HORN facilitated research exchanges between Curtin University, Perth, Western Australia, and the University of Hyogo, Himeji, Hyogo, Japan. During my one-month stay, I gave lectures at the university, communicated with students, and conducted experiments on functional development of surfactants.

A small amount of useful resources contained in minerals is separated into only valuable resources by using various surfactants after dispersing the minerals in water, but the loss is very large. Therefore, by designing a new chemical structure of surfactants, it may be possible to very efficiently recover trace amounts of useful resources from minerals. The goal of this research application is to synthesize and characterize zwitterionic surfactants. In the future, the technology obtained will be linked to the recovery of useful substances from minerals. I have measured changes in the surface tension of surfactants over time and performed simulations using a theoretical surface tension prediction model.

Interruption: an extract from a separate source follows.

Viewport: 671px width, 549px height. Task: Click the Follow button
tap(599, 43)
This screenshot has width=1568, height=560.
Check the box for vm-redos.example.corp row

Ionic surfactants are an important class of reagents that are used in many industrial processes. The macro properties of surfactants are determined by their amphiphilic nature. Yet, the molecular interaction at the surface remains unclear. Recently, we developed a new method to study the surfactant layer under electrostatic field. The results showed that the surfactant-generated tension decreased linearly with the strength of electrostatic field. The experimental observation was also confirmed by molecular simulations. More importantly, the simulation revealed the molecular nature of the interaction. In contrast to conventional notation, the electrical field did not separate counter-ion from surfactant head. Instead, the water arrangement around surfactant and counter-ion was re-arranged. The result confirms the role of water arrangement in surfactant adsorption. The new insights provide an important foundation to predict the surfactant behavior at the air/water surface.